Almost immediately(!) I began to understand the major sections of my idea and how they tied together (more on that below).
Moreover, I found that adding details was much easier using a mind map than when I would be working in a standard outline format I was taught growing up in my traditional writing classes.
I’ll share the specific process I use for mind mapping later, but for now I want to focus on the why, not the how.
With mind mapping, it’s fun! Just place your main topic in the middle and start adding ideas as you have them.
Let your brain go. You will be amazed at what you’re able to come up with.
The more you do it, the easier it gets – and the more benefit you gain from it.
The first step is by far the most important. Once you overcome the resistance to get started, you’ll probably find (like I did) that mind mapping is just the thing that allows the ideas to start flowing.
I consider mind mapping my secret weapon when it comes to creativity
- Mind maps allow me to see an idea for what it really is, and they give me a filter for separating the good ideas from the bad. Thus, it’s a way to “test” an idea before really investing a lot of time and effort into it (which can save a ton of time and energy).

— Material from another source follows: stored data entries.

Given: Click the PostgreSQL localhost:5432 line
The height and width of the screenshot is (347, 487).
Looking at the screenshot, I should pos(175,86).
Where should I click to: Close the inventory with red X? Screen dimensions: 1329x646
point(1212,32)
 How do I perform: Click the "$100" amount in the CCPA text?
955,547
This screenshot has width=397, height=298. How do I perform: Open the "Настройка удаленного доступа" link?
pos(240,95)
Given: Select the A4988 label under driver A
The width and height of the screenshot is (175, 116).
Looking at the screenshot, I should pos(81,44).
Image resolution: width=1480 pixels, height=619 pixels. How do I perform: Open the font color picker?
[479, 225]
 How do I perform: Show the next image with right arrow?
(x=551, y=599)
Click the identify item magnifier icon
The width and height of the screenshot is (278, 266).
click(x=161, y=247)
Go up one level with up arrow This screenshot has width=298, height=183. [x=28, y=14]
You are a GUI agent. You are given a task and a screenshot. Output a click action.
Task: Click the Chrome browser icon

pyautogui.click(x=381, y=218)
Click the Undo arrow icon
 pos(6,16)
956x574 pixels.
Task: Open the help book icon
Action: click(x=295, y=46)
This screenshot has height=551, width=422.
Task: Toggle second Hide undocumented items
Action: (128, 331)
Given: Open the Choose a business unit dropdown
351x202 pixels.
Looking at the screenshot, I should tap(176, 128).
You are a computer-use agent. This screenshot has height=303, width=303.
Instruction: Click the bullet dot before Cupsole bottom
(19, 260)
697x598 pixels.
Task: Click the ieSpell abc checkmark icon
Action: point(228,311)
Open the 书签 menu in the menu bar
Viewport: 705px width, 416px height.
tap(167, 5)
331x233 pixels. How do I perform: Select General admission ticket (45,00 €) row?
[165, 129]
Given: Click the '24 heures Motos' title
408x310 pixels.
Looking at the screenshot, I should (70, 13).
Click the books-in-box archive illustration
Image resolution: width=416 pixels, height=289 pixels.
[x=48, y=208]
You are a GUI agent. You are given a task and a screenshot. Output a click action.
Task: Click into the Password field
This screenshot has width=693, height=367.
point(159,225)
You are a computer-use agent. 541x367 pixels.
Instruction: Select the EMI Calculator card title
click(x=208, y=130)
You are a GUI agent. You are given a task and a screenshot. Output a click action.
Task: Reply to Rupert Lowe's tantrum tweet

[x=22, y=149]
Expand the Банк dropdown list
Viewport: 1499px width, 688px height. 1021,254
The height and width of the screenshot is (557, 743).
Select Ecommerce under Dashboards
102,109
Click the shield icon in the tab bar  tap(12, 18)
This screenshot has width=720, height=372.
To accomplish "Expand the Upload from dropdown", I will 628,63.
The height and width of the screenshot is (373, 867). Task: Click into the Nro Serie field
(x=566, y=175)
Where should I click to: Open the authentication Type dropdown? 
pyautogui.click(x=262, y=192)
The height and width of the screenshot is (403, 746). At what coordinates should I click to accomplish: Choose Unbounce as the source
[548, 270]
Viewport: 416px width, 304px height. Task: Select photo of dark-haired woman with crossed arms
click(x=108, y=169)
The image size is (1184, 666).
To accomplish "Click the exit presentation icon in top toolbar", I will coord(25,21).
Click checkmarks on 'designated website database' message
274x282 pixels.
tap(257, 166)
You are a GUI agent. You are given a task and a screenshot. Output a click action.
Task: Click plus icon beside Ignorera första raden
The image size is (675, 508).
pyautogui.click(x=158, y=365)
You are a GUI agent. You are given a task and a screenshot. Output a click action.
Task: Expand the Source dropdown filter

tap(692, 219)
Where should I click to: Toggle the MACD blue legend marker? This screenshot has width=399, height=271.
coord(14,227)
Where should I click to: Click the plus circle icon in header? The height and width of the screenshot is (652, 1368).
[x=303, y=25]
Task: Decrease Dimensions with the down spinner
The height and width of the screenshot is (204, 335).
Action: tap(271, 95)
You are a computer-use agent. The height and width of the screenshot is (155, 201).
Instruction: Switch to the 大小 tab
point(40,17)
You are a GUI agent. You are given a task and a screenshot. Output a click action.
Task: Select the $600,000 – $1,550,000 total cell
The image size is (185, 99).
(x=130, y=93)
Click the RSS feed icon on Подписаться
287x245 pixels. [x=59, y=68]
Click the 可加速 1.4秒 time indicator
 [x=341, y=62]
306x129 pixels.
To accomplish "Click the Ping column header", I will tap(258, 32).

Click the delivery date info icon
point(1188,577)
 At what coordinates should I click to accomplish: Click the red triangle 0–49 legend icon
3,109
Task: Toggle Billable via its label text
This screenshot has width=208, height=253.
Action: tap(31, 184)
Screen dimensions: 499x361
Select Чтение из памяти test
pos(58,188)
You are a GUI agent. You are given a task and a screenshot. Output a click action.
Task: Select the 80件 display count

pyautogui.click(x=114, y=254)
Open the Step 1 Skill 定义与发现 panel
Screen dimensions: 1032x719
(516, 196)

Mind maps increase confidence and save time. With a mind map, you have created an outline and a springboard that will decrease the friction you face when doing the creative work.
Mind maps help you think outside the box and generate fresh connections.This is the secret sauce that makes mind mapping so effective for creativity. It is a process known as radiant thinking, and it is what enables your brain to make connections between ideas that you probably would not do just from a standard outline.
With mind mapping, your brain can break free from the the limitations of linear thought and is free to forge multiple connections for each idea or concept.
The result: You see connections and and generate ideas that you never would have otherwise.
Mind mapping is not just for overcoming writer’s block. Use it for all sorts of things.
- If you’re trying to make an important decision.
- Need inspiration for just about anything in your personal or professional life
- Planning events, giving presentations, managing projects.
- You’re trying to understand a topic or idea better.
Mind mapping will give you more (and better) ideas, and help you make better connections between those ideas.
Here’s a sneak peek from our mind mapping course that shares how and why mind mapping works.
Use this as a strategy for yourself to solve just about any problem in your personal or professional life by coming up with better solutions.
In the next part of this series, I’ll jump back into my system and share how I take my ginormous mind map of potential ideas and use a couple cool features in MindNode (our pick for the best mind mapping app) to develop my mind map and to get the clarity and focus I need to start writing.
This same process can be used for any creative project, from planning an event to giving a presentation to managing a big project at work.
The next time you’re faced with a creative challenge, I encourage you to resist the urge to jump in and try to solve it right away.
Instead, start a mind map. Spend 15 minutes thinking about the problem and jotting down everything related to it that you can think of. I bet you’ll be amazed at the clarity that comes.